Un matin, j'avais fait remarquer à Papa que quand on pleure, les larmes partent de l'œil, font un petit arc de cercle, et finissent sur la commissure des lèvres. Et que c'est drôle d'imaginer que les larmes arrosent pile l'endroit précis de la bouche qui sert à sourire.
Les poteaux télégraphiques qui longent la chaussée sont comme de grandes barres de mesure. Et ces mesures sont surchargée de toutes nos peurs. Et de tellement de tout, tout est tellement entassé, les enfants, les mères, les pères, les vieux. Chacun se piétine dans l’autre. Chaque sac pèse une vie, chaque valise pèse tout ce qu’on a dû abandonner.
Il y a quelqu’un qui a crié dans la cellule d’à côté. Tellement fort qu’il a déchiré la terre. Toute la terre.
On ne la recollera jamais.
Là, je me suis dit que si les allemands en plus de vérifier nos bites, étaient scrupuleux au point de se mettre à compter nos couilles, on avait peut-être une chance de gagner la guerre.
Je n'ai pas osé regarder mais je priais pour qu'un de mes camarades n'en ait qu'une. Parce que tatillons comme sont les nazis, il suffirait d'une couille en moins pour faire vaciller leur conception du monde, et toute leur philosophie ancestralement binaire, qui n'a jamais su compter que jusqu’à deux.
Simon Laks est violoniste mais compositeur également, et il avait obtenu par miracle- la chance est toujours un miracle ici- ce poste d'instrumentiste au sein de l'orchestre. Mais si son talent au violon est à l'origine de sa situation, ses dons d'écriture lui avaient valu de surcroît d'être nommé copiste. Ainsi tous les jours, pendant des heures, attablé, il arrange, harmonise ou recompose, au gré des demandes, besoins, caprices ou humeurs des autorités du camp. Car les nazis prétendent aimer la musique. et tout le monde croit qu'ils l'aiment, alors que la musique n'est qu'une conquête de plus pour les nazis. Les nazis n'aiment pas la musique, ce n'est pas vrai, les nazis la -colonisent-, c'est tout. (p; 23)

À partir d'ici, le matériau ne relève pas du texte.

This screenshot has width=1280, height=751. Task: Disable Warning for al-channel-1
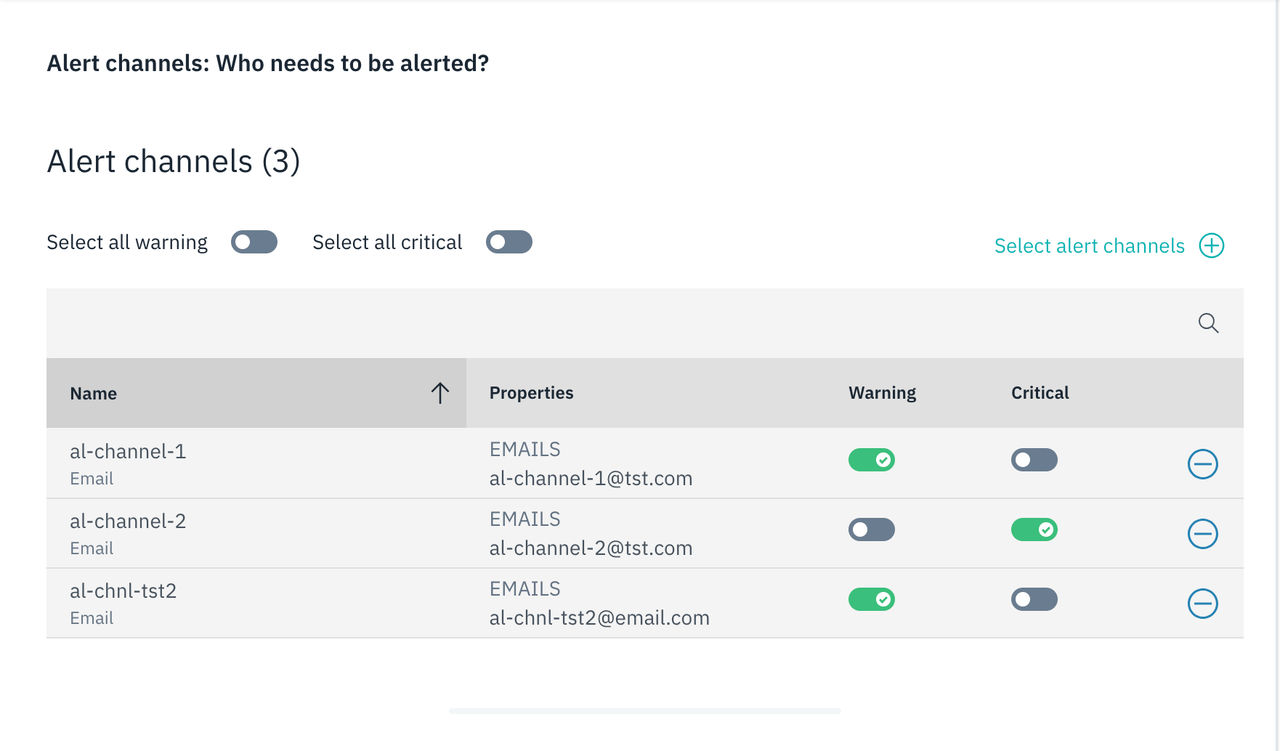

Avant qu'on ne la condamne à nous divertir, la musique nous guérissait. Avant
qu'on nous l'injecte par les écouteurs sans qu'elle ne passe par l'air- ce qui est
normalement sa nature, ce vol de là d'où elle part jusqu'au labyrinthe de notre
tympan-, la musique était magique.
La berceuse est l'ultime survivance de ce temps où la musique était encore
de la sorcellerie, où la musique guérissait. La berceuse a son heure. La
berceuse est entre celui qui la chante et celui qui s'endort sous le frôlement
de son vent léger. (p.73)
Tu sais, j’ai un peu vieilli mais je n’ai pas grandi, c’est impossible de grandir. J’ai toujours l’âge que j’avais quand je suis entré dans cette cuisine et que j’ai vu la chaise renversée. (…) Le monsieur du dessus, c'est lui qui t'a fait descendre. Moi, j'ai pris ta main. Et puis quand tu étais par terre, j'ai pleuré et j'ai crié. J'ai crié. J'ai crié Papa, Papa. Mais Papa n'était plus là. Maman, je n'ai pas grandi. Maman je vais mourir peut-être, tu sais. Et je serais toujours le petit garçon qui rentrait de son cours de piano. Maman je veux oublier. Maman je veux tout oublier. Maman je vais peut-être mourir mais Maman, c'est toujours toi qui meurs.
- Orphelines polonaises-
les nazis avaient interdit Chopin, que l'on jouait dans les camps. La proximité de la mort donne des libertés. Schumann avait dit, à propos des musiques de Chopin, que c'étaient "des canons cachés sous des fleurs" au service de la Pologne libre. "En Pologne, c'est-à-dire nulle part", pensaient les nazis. S'encanailler avec Chopin était sans danger.
Le sublime et l'horreur. Une même musique pour l'enfer et le paradis, pour vivre et pour mourir. Mais on est en droit de penser que l'oreille du bourreau n'est pas la même que celle de la victime. (p.128)
- Pourquoi oblige-t-on les enfants à faire du piano si jeune ?
- Pour les dégoûter tout de suite et être tranquille après.